By end of 2025, an estimated 35% of candidates were using AI assistance on coding assessments, up from 15% six months earlier. That trajectory doesn't reverse. Asking candidates not to use AI tools is both unverifiable and, increasingly, the wrong constraint. AI-augmented development is how the job works.
“The question isn't whether they used AI on the take-home. It's whether the take-home ever measured what you thought it measured.”
The goal is still valid: you want to know whether this person can ship reliable software to your codebase, collaborate well with your team, and handle greater scope over time. Take-homes never measured this well. They felt rigorous, which is a different thing.

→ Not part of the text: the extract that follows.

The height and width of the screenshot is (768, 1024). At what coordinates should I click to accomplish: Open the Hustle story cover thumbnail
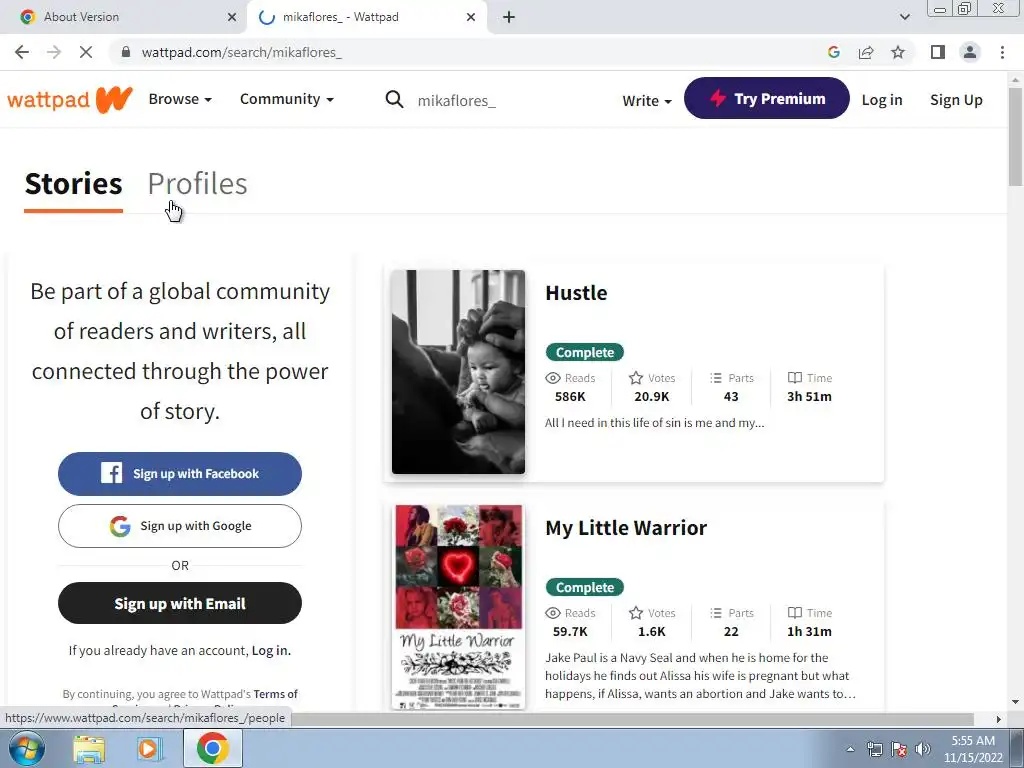(458, 372)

Five evaluations that do predict on-the-job performance
These are ranked loosely by signal strength, not by how easy they are to run.
1. Code review on existing code
Give the candidate a pull request to review, ideally from your actual codebase with identifying information removed. Ask them to leave comments as they would in a real review.
This measures judgment about what matters, communication style, ability to critique without being unkind, and domain knowledge. None of these transfer cleanly to a model. You can prompt a model to spot bugs; you cannot prompt it to exercise taste. The comments a good engineer leaves on a PR reveal more about them than 200 lines of their own code.
One honest caveat: this format requires your team to curate examples and score them consistently. It costs more to set up than a take-home. It's worth it.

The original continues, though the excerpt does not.